Fred Turner (born April 4, 1961) is an American academic. He is the Harry and Norman Chandler Professor of Communication at Stanford University, having formerly served as department chair.

Before joining Stanford as an associate professor, Turner taught communication at Harvard University's John F. Kennedy School of Government and the Massachusetts Institute of Technology. He earned a B.A. in English and American Literature from Brown University, an M.A. in English from Columbia University, and a Ph.D. in communication from the University of California, San Diego. In 2015, he was appointed as Harry and Norman Chandler Professor and Chair of the Department of Communication at Stanford.

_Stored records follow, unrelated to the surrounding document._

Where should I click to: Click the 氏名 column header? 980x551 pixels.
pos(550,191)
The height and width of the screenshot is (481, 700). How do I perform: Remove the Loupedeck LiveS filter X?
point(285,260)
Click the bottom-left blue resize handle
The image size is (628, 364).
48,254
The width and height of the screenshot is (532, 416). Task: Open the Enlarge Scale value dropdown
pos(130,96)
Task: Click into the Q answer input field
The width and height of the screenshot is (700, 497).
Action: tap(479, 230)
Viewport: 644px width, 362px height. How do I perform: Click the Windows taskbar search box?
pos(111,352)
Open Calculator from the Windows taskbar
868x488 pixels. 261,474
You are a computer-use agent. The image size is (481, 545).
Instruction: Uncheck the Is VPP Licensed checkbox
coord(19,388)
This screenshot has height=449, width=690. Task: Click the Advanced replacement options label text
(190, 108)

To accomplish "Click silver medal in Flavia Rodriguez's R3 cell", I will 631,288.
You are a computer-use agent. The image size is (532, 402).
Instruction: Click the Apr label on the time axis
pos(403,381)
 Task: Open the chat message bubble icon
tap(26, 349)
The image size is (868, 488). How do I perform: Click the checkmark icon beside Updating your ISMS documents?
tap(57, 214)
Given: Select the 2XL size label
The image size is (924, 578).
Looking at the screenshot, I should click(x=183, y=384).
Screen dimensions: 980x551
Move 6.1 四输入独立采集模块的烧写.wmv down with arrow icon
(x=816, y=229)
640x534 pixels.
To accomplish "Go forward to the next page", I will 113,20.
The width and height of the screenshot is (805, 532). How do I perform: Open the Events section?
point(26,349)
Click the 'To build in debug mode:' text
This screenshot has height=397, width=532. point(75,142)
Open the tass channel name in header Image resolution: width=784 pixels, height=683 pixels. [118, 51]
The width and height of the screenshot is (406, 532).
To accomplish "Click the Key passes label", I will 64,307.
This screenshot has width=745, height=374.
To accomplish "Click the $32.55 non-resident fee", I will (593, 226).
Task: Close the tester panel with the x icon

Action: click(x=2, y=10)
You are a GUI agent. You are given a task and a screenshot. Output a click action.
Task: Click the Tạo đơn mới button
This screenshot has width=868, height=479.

Before joining academia, Turner worked as a journalist for over ten years writing for The Boston Phoenix and Boston Sunday Globe, among others.

== Bibliography ==

- Seeing Silicon Valley: Life Inside a Fraying America (2021) ISBN 9780226786483 (paper) ISBN 9780226786513 (epub) ISBN 9780226786513 (PDF)
- De l‘usage de l‘art : de Burning Man à Facebook : art, technologie et management dans la Silicon Valley (in French only) (2020) ISBN 9782376620174 (paper) ISBN 9782376620501 (epub)
- The Democratic Surround: Multimedia and American Liberalism from World War II to the Psychedelic Sixties (2013) ISBN 9780226817460
- From Counterculture to Cyberculture: Stewart Brand, the Whole Earth Network and the Rise of Digital Utopianism (2006) ISBN 9780226817415
- Echoes of Combat: Trauma, Memory, and the Vietnam War (Echoes of Combat: The Vietnam War in American Memory in 1996; revised 2nd ed. with new title 2001)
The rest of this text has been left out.